The move to Kansas involved enormous personal sacrifices for the Lovejoys. As they travelled west, their four-year-old daughter was infected with measles while on a Missouri riverboat. Within a week of their arrival in Kansas, the child died, her already severe illness made worse by a drunken wagon-driver who took four days instead of the usual two to transport them to Lawrence, Kansas, and who stole the family's possessions on the last day.

Once settled in Kansas, life continued to be hard. The government's 1854 decision to let the citizens of the newly-created territories of Kansas and Nebraska vote on whether or not to allow slavery made Kansas a dress rehearsal for the Civil War. Defenders of slavery, convinced that halting its expansion was merely a precursor to ending it altogether, sent money, weapons and settlers. Enemies of slavery did the same, in the belief that slavery's spread threatened freedom everywhere in the United States. The two sides waged a guerilla war in 1855 and 1856, and in May 1856, Lovejoy was forced to flee her home in the anti-slavery stronghold, Lawrence, when a pro-slavery mob stormed the town:

I caught my darling babe... from the bed... moaning as he went... I rushed to a place of safety out of town as fast as my feeble limbs could carry me...

The scene that met our gaze beggars description -- women and children fleeing on every hand... cattle as though aware danger was near, huddling together... [It] will never fade from memory's vision.

For a time Kansas had two governments -- one anti-slavery, one pro-slavery, both claiming legitimacy -- but eventually federal troops under the command of a new territorial governor were able to control (but not eliminate) the violence. Kansas joined the Civil War as a free state, but violence still struck close to home. In August of 1863, Confederate raiders burned Lawrence, killing nearly 200 men and boys. Lovejoy's friends and neighbors were tortured to death and burnt alive. She saw her neighbor shot and killed before her very eyes.

Her experiences in Kansas both confirmed and transformed Lovejoy's deepest convictions. Her passionate belief in abolition was confirmed by the very horrors of her experiences.

Such another field to do good in we do not think can be found. Therefore we are glad we can labor for God and freedom here, where sin abounds. 'Let me do and suffer all the will of God,' is my prayer. Kansas must be redeemed and saved, and we want a hand in helping on the good work.

For Lovejoy as for other abolitionists, the coming of the Civil War and emancipation was visible evidence of the hand of God intervening in human history: "Jehova is on the side of the oppressed, and He will yet arise in His strength, and His enemies will be scattered."

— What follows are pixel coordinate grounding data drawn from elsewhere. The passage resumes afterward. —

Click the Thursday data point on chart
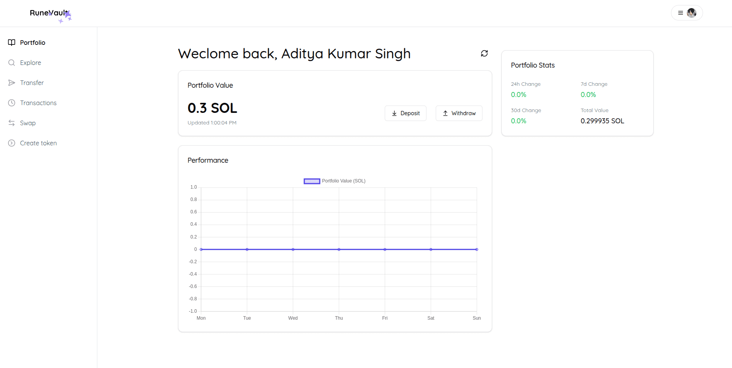The height and width of the screenshot is (368, 732). pyautogui.click(x=339, y=249)
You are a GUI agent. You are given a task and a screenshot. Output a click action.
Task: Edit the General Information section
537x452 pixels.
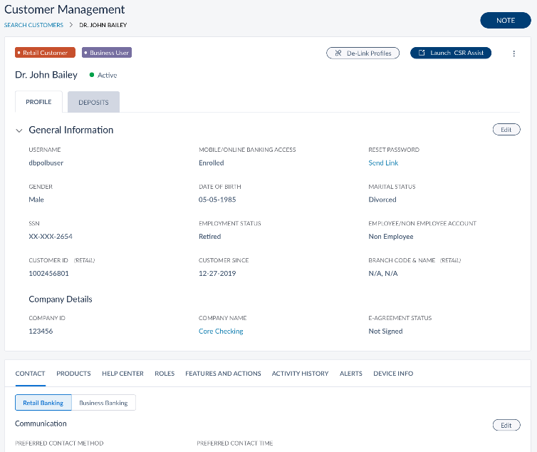coord(506,130)
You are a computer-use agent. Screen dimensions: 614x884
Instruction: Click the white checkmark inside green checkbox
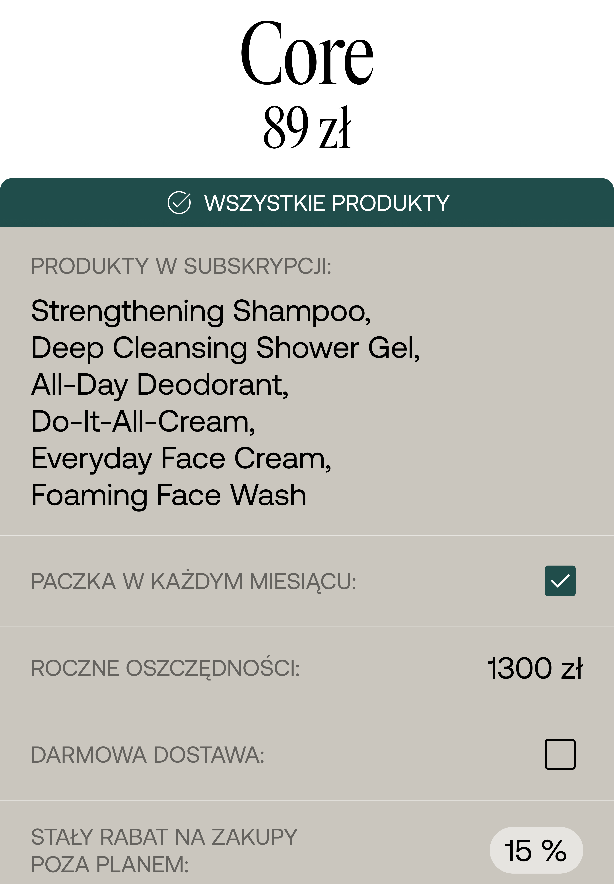560,580
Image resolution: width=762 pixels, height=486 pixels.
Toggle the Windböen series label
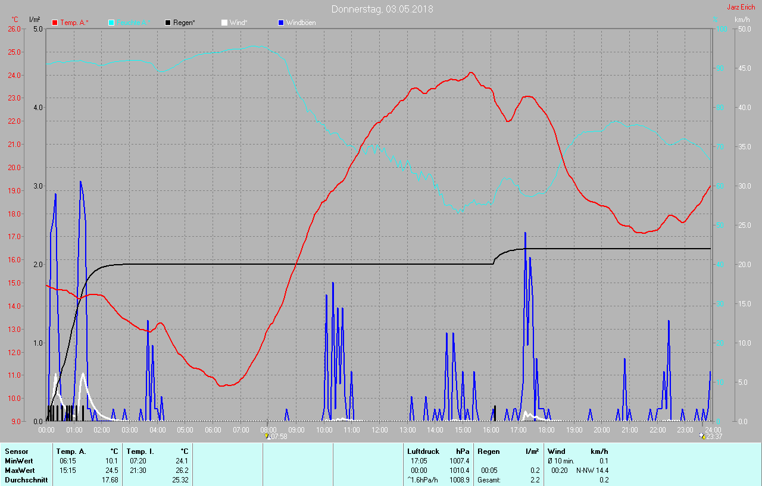tap(301, 23)
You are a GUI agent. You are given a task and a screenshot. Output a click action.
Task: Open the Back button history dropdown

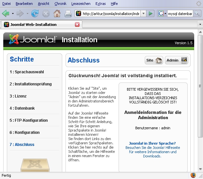(x=13, y=14)
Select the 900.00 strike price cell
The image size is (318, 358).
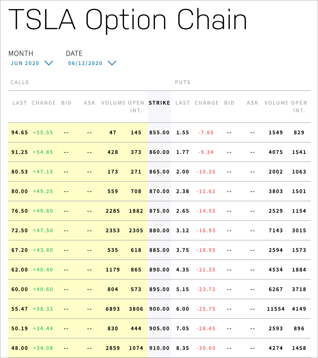159,309
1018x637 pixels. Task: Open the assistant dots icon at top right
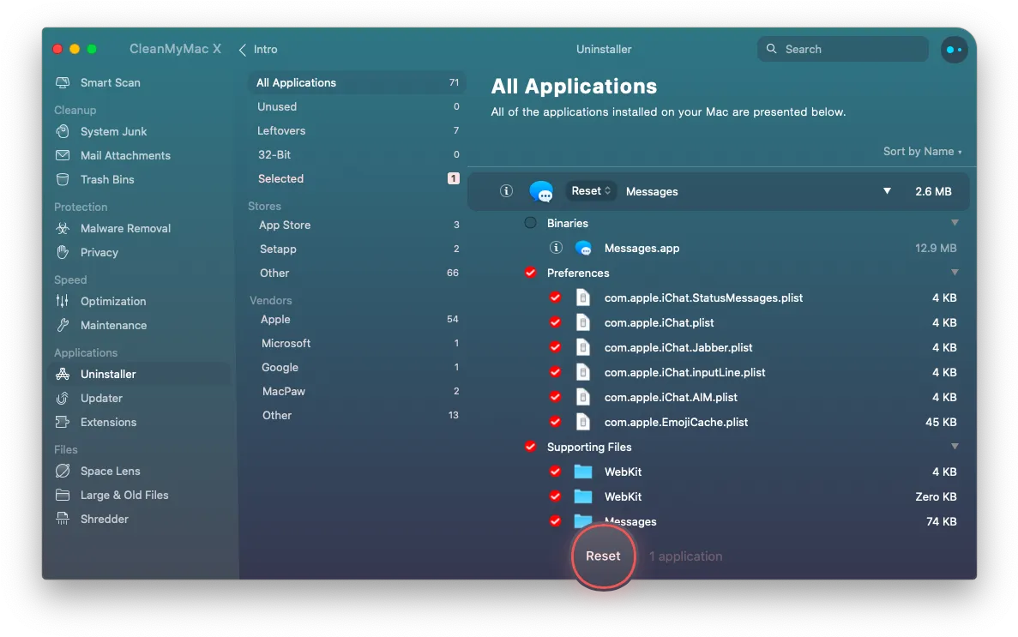954,50
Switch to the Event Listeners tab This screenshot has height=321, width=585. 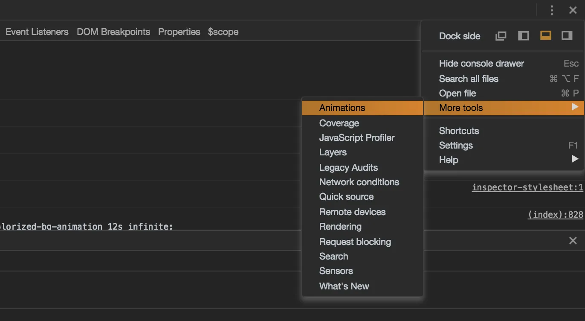tap(37, 32)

As was the case for many other Northern women active in the abolition crusade, the sacrifices which she made for her moral commitment led Lovejoy to support women's suffrage. "As much as we once hated the idea of women politicians, no true woman," she argued, "could be in Kansas, and not see what we have seen and feel what we have felt, and not wax enthusiastically zealous for universal freedom."

After the Union victory in the Civil War and the emancipation proclamation had fulfilled their deepest dream, Julia and her husband chose to remain in Kansas as a modest farm family. She died on their farm near Baldwin, Kansas, on February 6, 1882.